For more information go to: https://www.riphotocenter.org
Maine
Portland Museum of Art, Portland – By bringing contemporary works into conversation with historic photographs from the Art Gallery of Ontario’s (AGO) Montgomery Collection of Caribbean Photographs Fragments of Epic Memory will immerse visitors in the Caribbean and its diaspora. The exhibition will engage personal memory and myth through past and present works of art curated by curated by Julie Crooks, PhD, Curator, Arts of Global Africa and the Diaspora at the Art Gallery of Ontario and the Portland Museum of Art’s Anjuli Lebowitz, PhD, the Judy Glickman Lauder Associate Curator of Photography. On view through January 7th, 2024.
For more information: https://www.portlandmuseum.org/fragments
Maine Jewish Museum, Portland – Yoav Horesh presents PerSlovak 2.0, a study of facial features among his extended family descended from a Persian-Jewish and Ashkenazi Jewish lineages. In addition to the series of fifty-five portraits, there will be an interactive component where visitors can create their own version from nine million possibilities for their own Jewish appearance. Horesh engages with the idea of a “melting pot” of Jews who came from around the world to settle in Israel after World War II. On view from November 2nd through January 5th, 2024.
For more information: https://mainejewishmuseum.org
Maine Museum of Photographic Arts – Portland – Spiritual Ecology is an idea that proposes that there is a spiritual element related to efforts around conservation and environmentalism. The exhibition includes photographers engaging ideas around our earth’s stewardship. They are Cole Caswell, Sal Taylor Kydd, Suzanne Theodora White (photo), Brian Buckley, Susan Davens, Joyce Tenneson, Sue Michlovitz, Ted Anderson, Jessica Burko, DM Witman, Amisha Kashyap, Paul Rider, Eugene Cole and Deb Dawson. On view through December 2nd, 2023.

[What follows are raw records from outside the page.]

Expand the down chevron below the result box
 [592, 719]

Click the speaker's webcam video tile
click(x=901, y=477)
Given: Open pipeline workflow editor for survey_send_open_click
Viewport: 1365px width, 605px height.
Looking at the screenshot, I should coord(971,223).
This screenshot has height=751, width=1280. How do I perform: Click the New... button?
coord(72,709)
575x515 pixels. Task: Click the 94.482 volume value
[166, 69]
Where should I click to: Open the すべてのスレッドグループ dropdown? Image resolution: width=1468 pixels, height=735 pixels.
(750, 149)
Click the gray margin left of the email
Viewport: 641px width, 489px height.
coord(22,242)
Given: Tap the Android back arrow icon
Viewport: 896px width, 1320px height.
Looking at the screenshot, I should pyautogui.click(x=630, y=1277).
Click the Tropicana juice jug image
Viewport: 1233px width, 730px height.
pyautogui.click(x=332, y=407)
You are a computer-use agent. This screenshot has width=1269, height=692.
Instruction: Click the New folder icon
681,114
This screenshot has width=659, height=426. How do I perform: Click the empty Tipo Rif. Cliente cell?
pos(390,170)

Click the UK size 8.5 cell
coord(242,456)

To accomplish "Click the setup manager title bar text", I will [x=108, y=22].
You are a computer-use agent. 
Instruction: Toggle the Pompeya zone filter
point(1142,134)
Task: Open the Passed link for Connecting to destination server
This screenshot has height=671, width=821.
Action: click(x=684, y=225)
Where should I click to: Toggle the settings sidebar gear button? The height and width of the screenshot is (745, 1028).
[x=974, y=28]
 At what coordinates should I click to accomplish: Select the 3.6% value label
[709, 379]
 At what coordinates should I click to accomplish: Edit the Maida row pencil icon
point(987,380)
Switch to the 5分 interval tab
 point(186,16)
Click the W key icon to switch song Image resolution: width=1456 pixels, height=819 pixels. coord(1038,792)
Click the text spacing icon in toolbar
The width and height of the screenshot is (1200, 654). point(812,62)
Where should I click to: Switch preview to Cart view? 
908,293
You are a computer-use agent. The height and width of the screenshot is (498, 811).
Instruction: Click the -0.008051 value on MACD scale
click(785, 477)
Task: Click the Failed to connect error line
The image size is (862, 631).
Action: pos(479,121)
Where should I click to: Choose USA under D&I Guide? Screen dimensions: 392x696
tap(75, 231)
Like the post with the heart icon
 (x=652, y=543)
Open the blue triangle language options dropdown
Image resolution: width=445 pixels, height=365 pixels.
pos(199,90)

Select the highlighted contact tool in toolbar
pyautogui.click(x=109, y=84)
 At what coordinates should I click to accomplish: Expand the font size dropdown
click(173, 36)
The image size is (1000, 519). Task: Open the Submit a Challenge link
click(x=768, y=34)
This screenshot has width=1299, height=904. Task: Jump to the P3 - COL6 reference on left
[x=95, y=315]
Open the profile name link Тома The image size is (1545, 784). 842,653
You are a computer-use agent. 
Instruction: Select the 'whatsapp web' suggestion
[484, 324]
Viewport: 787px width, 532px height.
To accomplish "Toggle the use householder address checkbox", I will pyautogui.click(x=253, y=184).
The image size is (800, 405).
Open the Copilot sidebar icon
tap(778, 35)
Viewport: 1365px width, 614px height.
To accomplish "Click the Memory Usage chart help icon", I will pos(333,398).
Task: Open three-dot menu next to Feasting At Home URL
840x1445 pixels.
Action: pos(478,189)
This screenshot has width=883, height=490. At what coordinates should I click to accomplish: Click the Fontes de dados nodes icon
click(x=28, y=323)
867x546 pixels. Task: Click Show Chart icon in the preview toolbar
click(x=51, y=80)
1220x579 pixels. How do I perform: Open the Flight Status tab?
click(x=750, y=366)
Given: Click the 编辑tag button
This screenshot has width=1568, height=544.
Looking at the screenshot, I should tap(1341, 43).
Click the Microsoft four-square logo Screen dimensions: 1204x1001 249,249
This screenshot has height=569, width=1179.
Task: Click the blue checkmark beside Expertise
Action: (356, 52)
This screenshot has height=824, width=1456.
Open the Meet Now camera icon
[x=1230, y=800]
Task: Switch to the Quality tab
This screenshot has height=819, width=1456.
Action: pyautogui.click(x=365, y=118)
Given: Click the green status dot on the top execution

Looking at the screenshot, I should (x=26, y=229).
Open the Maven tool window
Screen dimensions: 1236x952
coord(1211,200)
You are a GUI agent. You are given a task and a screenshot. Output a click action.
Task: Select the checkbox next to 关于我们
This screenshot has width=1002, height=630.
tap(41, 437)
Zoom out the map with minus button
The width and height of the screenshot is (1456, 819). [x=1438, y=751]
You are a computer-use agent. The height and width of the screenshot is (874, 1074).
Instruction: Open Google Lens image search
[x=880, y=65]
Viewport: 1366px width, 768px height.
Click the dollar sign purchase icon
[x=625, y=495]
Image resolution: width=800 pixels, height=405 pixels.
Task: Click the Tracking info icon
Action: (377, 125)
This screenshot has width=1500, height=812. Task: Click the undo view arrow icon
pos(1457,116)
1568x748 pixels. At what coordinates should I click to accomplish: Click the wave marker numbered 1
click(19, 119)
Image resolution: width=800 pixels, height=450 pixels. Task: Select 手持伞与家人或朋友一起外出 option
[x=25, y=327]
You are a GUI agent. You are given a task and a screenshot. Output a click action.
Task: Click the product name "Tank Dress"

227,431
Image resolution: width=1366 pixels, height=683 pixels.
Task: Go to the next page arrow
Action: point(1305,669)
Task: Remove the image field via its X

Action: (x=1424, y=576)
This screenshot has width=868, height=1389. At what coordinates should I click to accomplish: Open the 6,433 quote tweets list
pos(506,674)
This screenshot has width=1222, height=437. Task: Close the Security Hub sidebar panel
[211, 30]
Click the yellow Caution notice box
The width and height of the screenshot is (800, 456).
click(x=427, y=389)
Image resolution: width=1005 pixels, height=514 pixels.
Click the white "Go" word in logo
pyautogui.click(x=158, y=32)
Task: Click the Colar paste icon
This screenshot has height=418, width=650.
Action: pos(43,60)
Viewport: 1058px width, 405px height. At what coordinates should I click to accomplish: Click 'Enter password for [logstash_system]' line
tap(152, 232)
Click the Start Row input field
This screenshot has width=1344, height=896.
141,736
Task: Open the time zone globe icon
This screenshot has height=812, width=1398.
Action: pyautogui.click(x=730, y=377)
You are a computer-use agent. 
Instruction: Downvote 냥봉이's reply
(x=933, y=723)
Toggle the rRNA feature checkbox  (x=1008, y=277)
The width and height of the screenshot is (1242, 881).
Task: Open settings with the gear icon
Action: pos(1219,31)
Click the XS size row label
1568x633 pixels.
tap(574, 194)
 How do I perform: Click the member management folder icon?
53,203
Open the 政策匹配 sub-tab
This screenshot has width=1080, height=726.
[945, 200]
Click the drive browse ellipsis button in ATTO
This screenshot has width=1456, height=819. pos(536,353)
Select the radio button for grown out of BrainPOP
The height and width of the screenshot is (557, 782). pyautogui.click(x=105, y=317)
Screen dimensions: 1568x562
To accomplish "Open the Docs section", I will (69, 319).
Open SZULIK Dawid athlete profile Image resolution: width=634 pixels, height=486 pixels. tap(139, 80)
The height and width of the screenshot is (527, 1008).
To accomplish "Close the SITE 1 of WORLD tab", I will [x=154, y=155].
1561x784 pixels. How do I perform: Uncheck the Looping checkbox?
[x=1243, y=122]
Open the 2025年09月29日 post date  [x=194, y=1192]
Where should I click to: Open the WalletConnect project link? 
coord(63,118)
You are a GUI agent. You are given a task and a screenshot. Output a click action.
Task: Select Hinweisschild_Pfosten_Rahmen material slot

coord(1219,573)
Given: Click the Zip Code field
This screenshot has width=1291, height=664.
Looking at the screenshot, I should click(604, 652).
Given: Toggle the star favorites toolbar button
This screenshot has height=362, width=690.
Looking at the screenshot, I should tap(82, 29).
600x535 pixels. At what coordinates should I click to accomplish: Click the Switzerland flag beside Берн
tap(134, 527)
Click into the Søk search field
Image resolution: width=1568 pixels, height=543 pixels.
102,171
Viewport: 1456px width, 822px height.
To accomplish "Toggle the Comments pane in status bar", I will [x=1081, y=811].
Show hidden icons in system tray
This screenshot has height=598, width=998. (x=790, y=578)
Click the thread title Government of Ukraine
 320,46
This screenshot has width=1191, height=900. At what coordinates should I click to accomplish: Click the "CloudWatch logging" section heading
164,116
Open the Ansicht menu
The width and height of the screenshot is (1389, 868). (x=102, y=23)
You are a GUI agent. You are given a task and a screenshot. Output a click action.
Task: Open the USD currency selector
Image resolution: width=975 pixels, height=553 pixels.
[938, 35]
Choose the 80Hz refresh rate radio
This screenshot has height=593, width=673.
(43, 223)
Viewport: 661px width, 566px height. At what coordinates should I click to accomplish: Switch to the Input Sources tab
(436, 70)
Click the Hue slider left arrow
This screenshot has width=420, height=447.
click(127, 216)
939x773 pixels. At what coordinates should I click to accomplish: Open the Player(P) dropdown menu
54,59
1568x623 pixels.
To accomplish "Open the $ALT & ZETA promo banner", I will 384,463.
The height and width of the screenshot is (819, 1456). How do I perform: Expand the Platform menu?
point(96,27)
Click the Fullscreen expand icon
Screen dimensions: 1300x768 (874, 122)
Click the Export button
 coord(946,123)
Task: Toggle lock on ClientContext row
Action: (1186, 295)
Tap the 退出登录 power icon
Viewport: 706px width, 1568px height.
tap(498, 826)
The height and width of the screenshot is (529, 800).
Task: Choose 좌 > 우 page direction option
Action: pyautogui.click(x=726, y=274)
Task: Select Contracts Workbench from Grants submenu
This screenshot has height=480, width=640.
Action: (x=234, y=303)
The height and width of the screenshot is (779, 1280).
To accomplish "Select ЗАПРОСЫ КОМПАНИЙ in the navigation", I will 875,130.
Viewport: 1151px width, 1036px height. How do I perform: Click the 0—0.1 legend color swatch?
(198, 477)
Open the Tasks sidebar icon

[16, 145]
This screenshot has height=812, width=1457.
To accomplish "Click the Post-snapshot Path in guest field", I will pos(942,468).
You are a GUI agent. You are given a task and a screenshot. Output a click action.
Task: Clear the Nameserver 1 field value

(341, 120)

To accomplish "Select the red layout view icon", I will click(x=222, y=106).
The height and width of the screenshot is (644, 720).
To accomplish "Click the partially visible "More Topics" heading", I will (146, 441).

Bowdoin College Museum of Art, Brunswick – Through more than 120 photographs by more than four dozen leading contemporary artists, People Watching: Contemporary Photography Since 1965 explores the phenomenon of “people watching” as a recreational activity, an act of surveillance, a type of harassment, a sign of empathy, and a documentary form of expression. Well worth the drive. LAST CHANCE! On view through November 5th, 2023.
For our review, go to: https://www.whatwillyouremember.com/people-watching-contemporary-photography-since-1965-bowdoin-museum-of-art-brunswick-maine/
For more information, go to: https://www.bowdoin.edu/art-museum/exhibitions/2023/people-watching.html
Vermont
Vermont Center for Photography, Brattleboro – South Dakota based artist Epiphany Knedler photographs the plains of the midwest American states in Wish You Were Here. Often referred to as the “flyover,” Knedler engages with the mythologies promoted to tourists and road trippers while glossing over flawed narratives and histories. On view from November 3rd through December 31st. An opening reception is planned for tomorrow, November 3rd from 5 to 8pm.